Aos 19 anos apaixonei-me per-di-da-men-te, digo sem qualquer arrependimento. De conformidade com o figurino de então, casei-me com a eleita no cível e na Santa Madre Igreja e aos 20 fui pai. Só tivemos um filho – você – e vivemos num bembom até a coisa acontecer e precipitar o encerramento de minha curtíssima e malfadada carreira terrena. Como sabe, morri aos 27.

Como se dizia na época, por volta dessa idade amiguei-me, amasiei-me – palavras horríveis, comparáveis a agiota e assassino – com uma beldade dona de pequena mercearia do bairro. Eu, 26/27, ela, 34. Que fogo! Nossos encontros casuais, fortuitos, passaram a se amiudar.

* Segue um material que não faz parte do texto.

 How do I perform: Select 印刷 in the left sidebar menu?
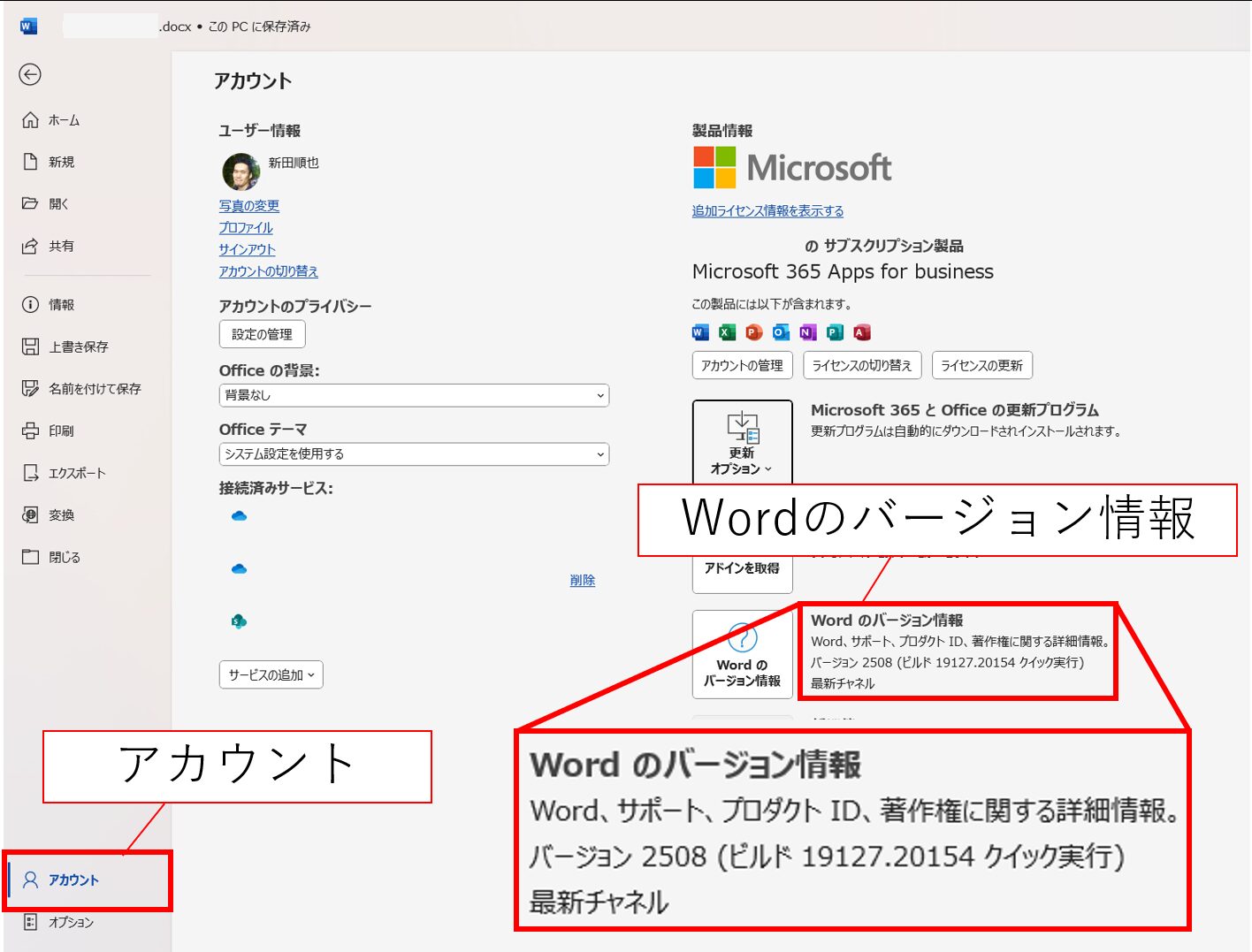(61, 431)
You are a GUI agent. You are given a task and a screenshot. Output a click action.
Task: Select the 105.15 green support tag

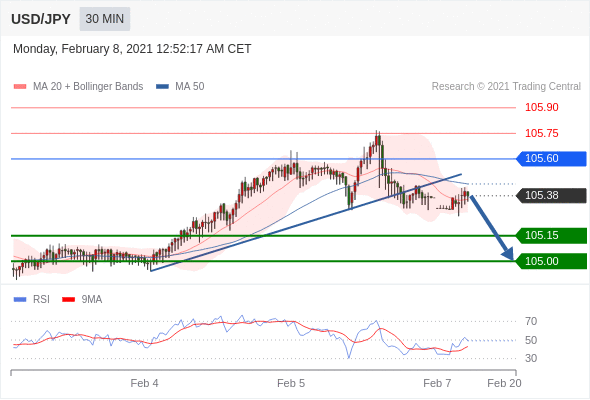[x=551, y=236]
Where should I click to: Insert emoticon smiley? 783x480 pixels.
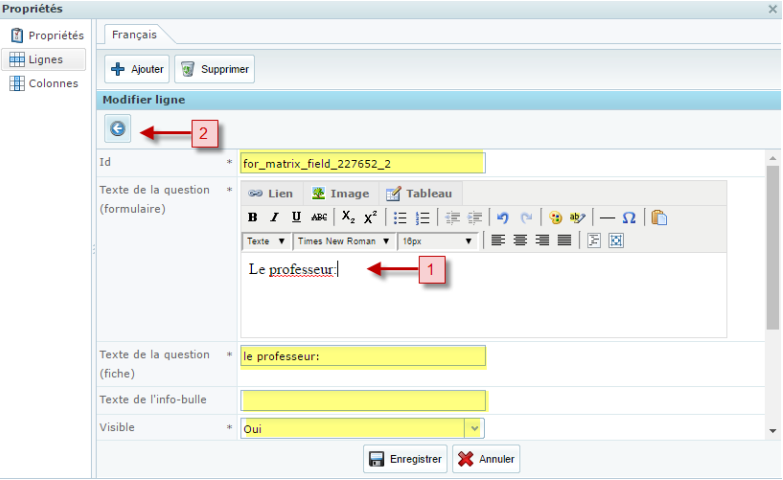point(555,217)
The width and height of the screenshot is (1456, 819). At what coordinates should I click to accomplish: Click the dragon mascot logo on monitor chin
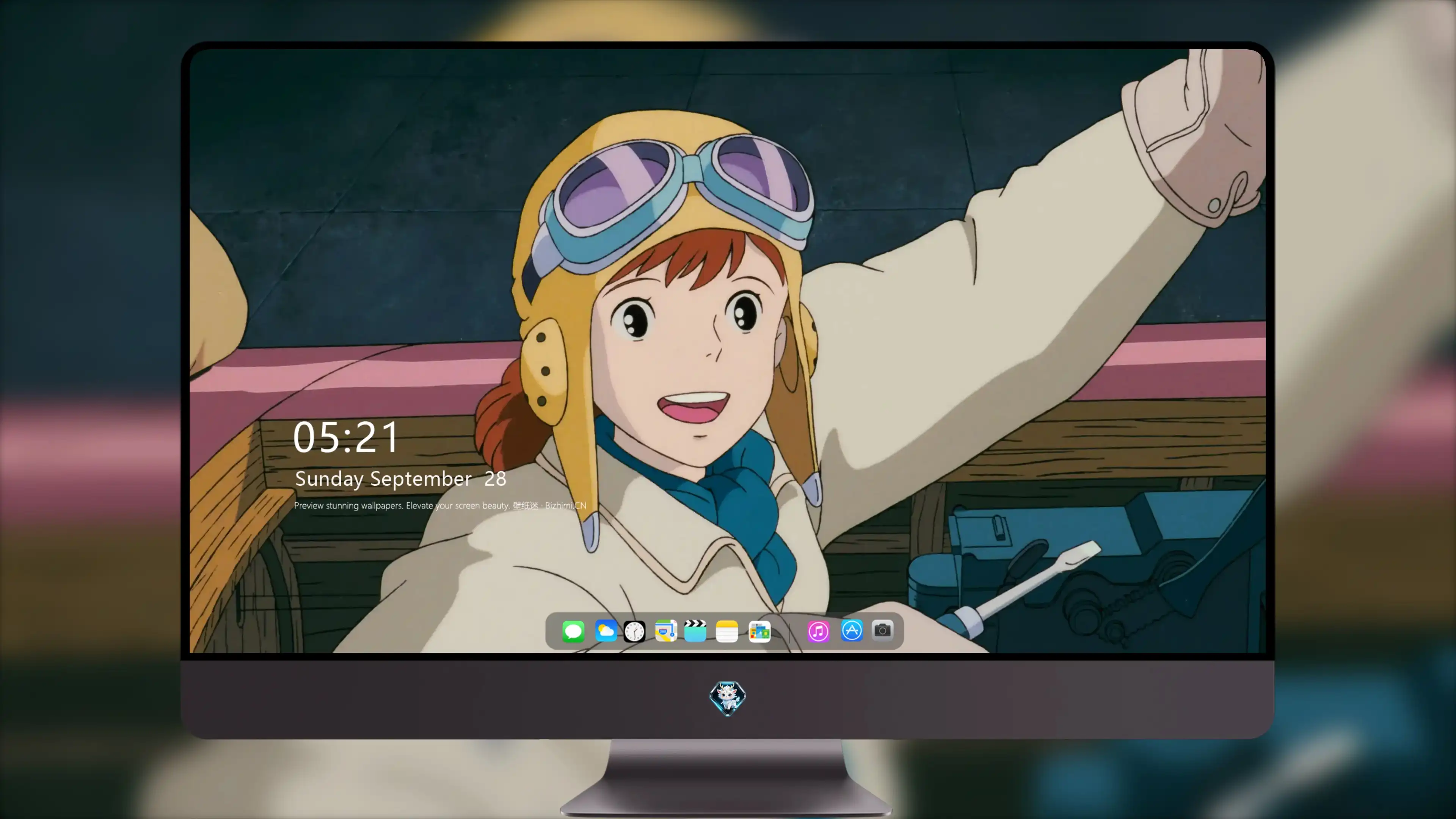pyautogui.click(x=728, y=698)
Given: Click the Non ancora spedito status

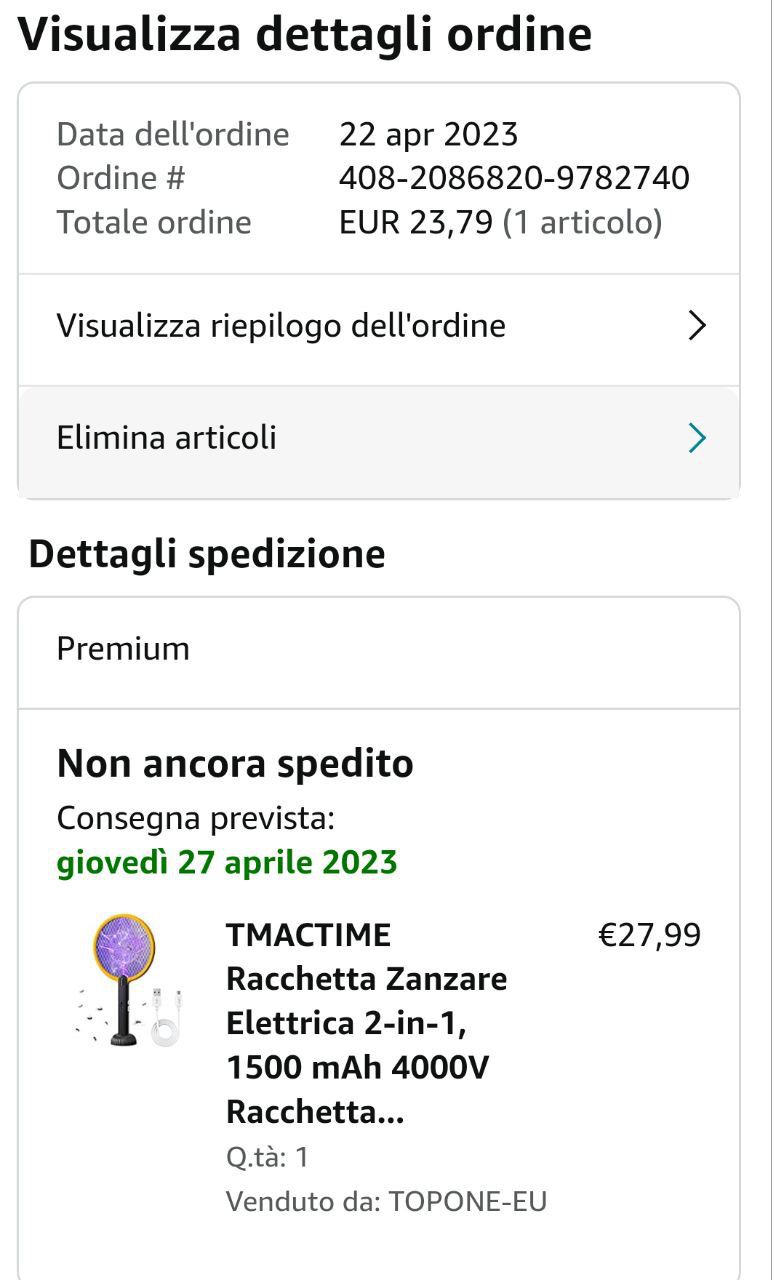Looking at the screenshot, I should 235,764.

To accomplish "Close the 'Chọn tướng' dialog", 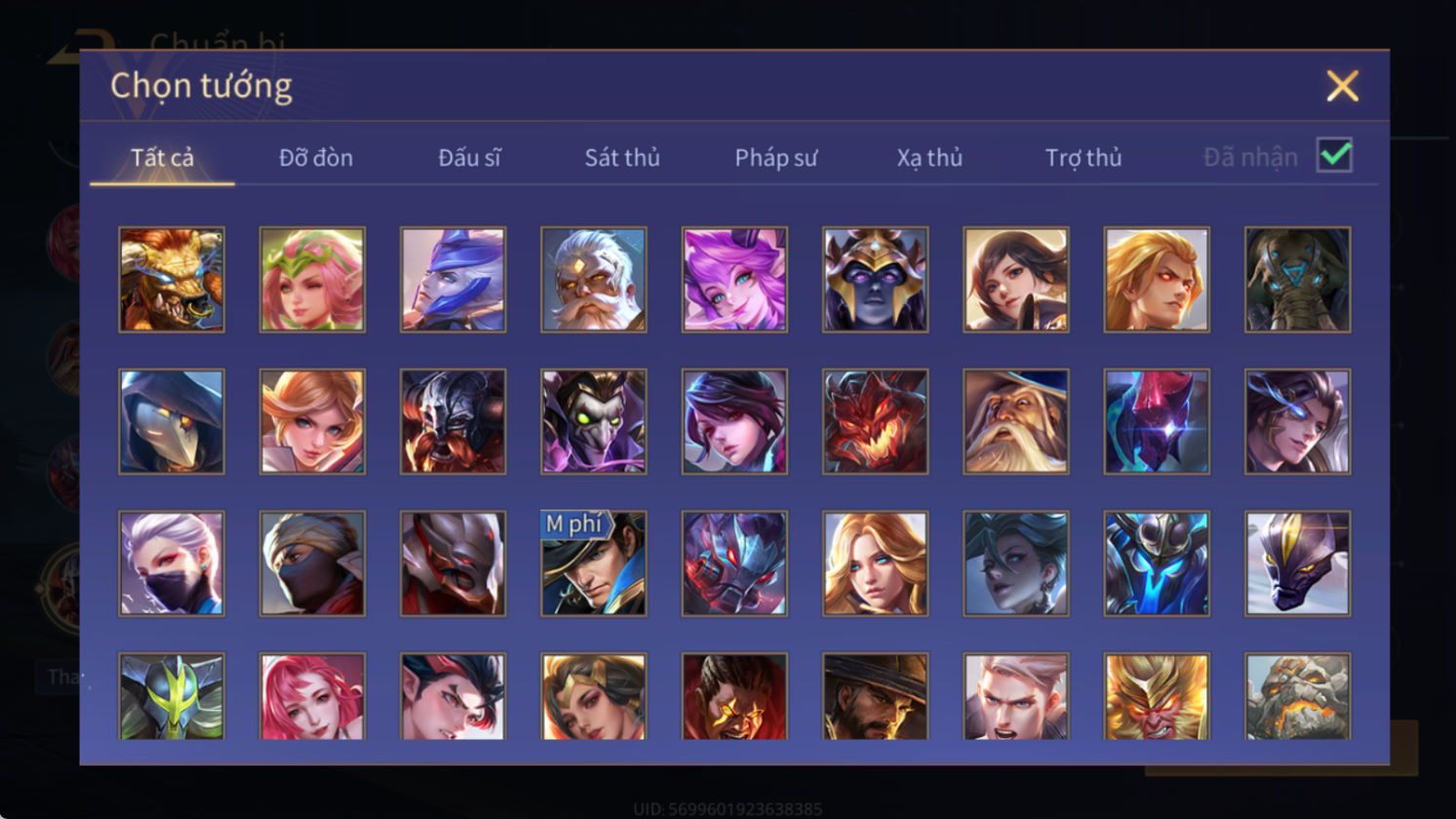I will (x=1342, y=86).
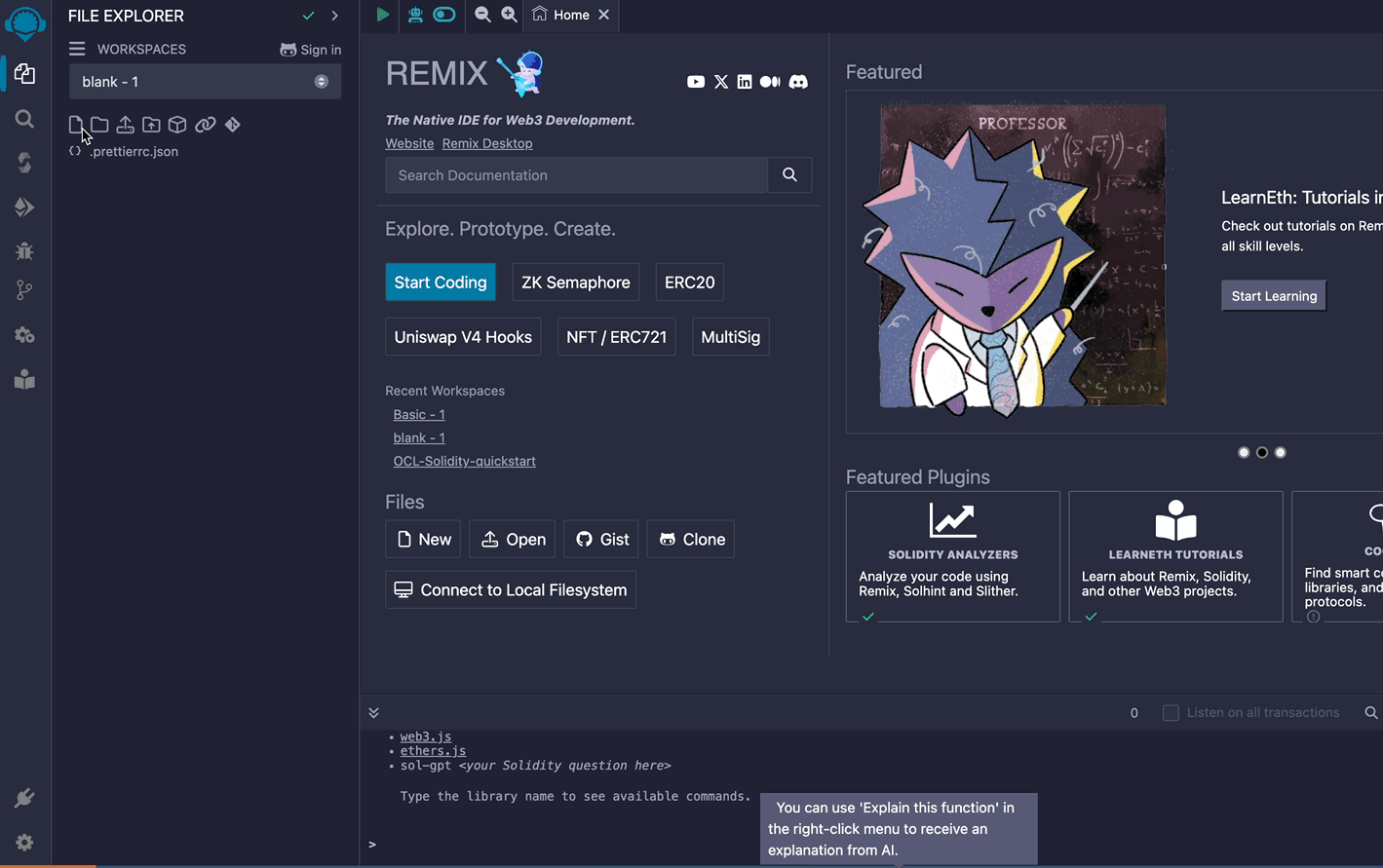Enable Listen on all transactions checkbox
The image size is (1383, 868).
(1171, 713)
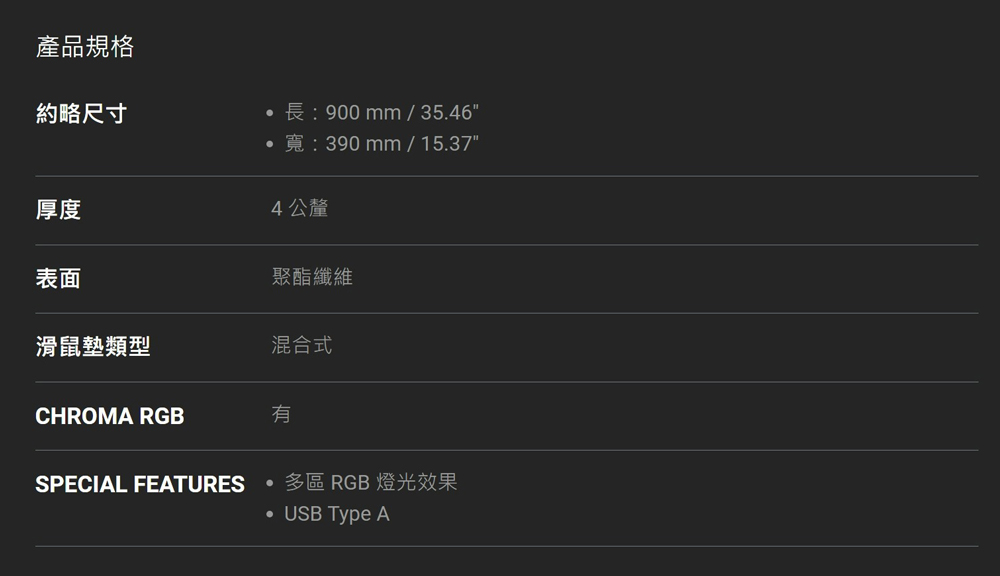Click the 多區 RGB 燈光效果 feature text
Viewport: 1000px width, 576px height.
(370, 483)
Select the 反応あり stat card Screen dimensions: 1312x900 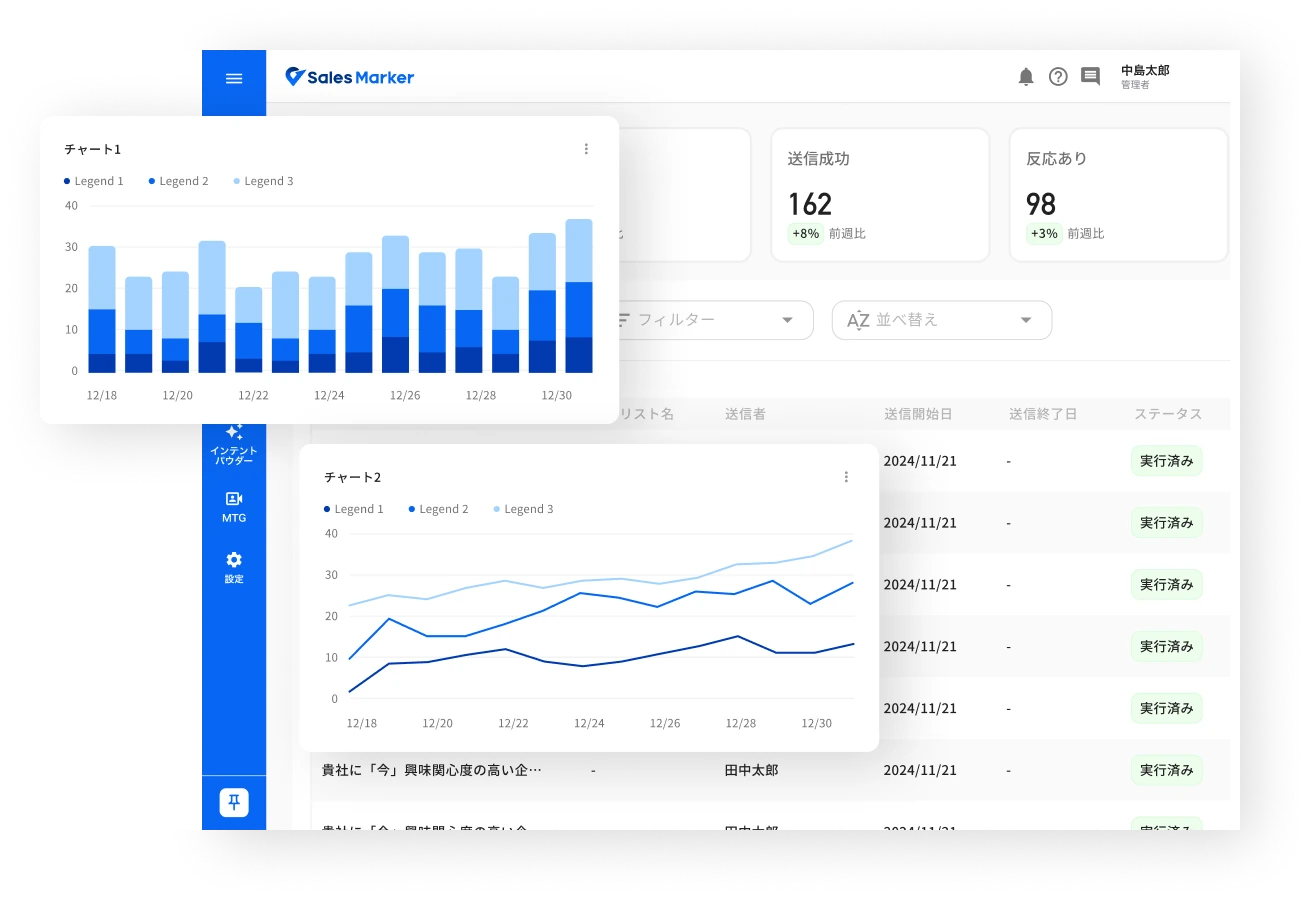[1118, 195]
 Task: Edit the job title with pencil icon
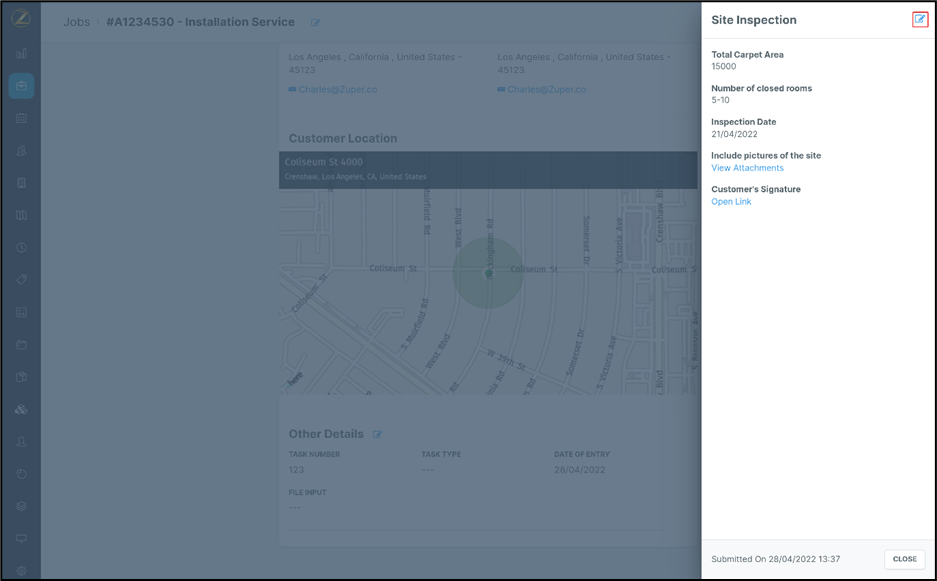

Carol não me queria – exigia! Eu, nem tanto. Mas fui deixando o barco correr, a correnteza me levar... Ninguém sabe como isso acontece, mas acontece! A literatura romanesca aí está para atestar. Eu as amava, Marina, sua mãe, e Carol, a amante, sem saber ao certo para qual lado me inclinar. Propus-lhes compormos um trio, uma espécie de ménage, ideia que a legítima descartou com um olhar que ainda me faz gelar. Que mulher! Derrotado em minha sabedoria salomônica, nos separamos e passei a viver com Carol, coabitar.

Ah, como eu sofria com a minha não assistência devida ao pequeno Edson, que ficara aos cuidados da avó materna e cujo talento musical daqui vi desabrochar. Que se cuidem, Dick Farney e Cauby... Afinal, Edson Luís é filho de um trompetista genial. Viva o Edson!

Meu filho, dado à inevitabilidade da morte, é realmente um privilégio Aqui estar, mas, confesso-lhe candidamente e aos possíveis leitores desta missiva (espero mais de um), que gostaria mesmo é de estar aí, na Terra, no quente e na hora! Aqui simplesmente não há querer, prazer, poder, ambição, nenhum sentimento ou emoção. Felizmente, também não há dor... E assim viveremos para todo o sempre, aff! Eterna e enfadonha verdade.

Voltemos ao meu curta, para muitos inverossímil. O fato é que eu adorava canjica. Canjica, aquela iguaria esbranquiçada, meio cremosa, preparada com milho especial, leite de vaca, côco ralado ou aos pedacinhos, açúcar e canela em lascas, uma espécie de mingau. O homem morre pela boca, disseram alhures. Comprovei. Bem, na minha derradeira festa de São João em casa de sua vó, repeti a melhor canjica que até então havia saboreado. Divina! Cá no céu, com o perdão de todos os santos e querubins, só há disponível um manjar-branco insosso, sem calda ou ameixa, sem graça, imitação barata, pirata, da boa e autêntica canjica de origem africana, da Guiné. Afirmam que esta é afrodisíaco, dá tesão, embora por Aqui ninguém, ops, nenhum espírito possa recordar o que vem a ser isso...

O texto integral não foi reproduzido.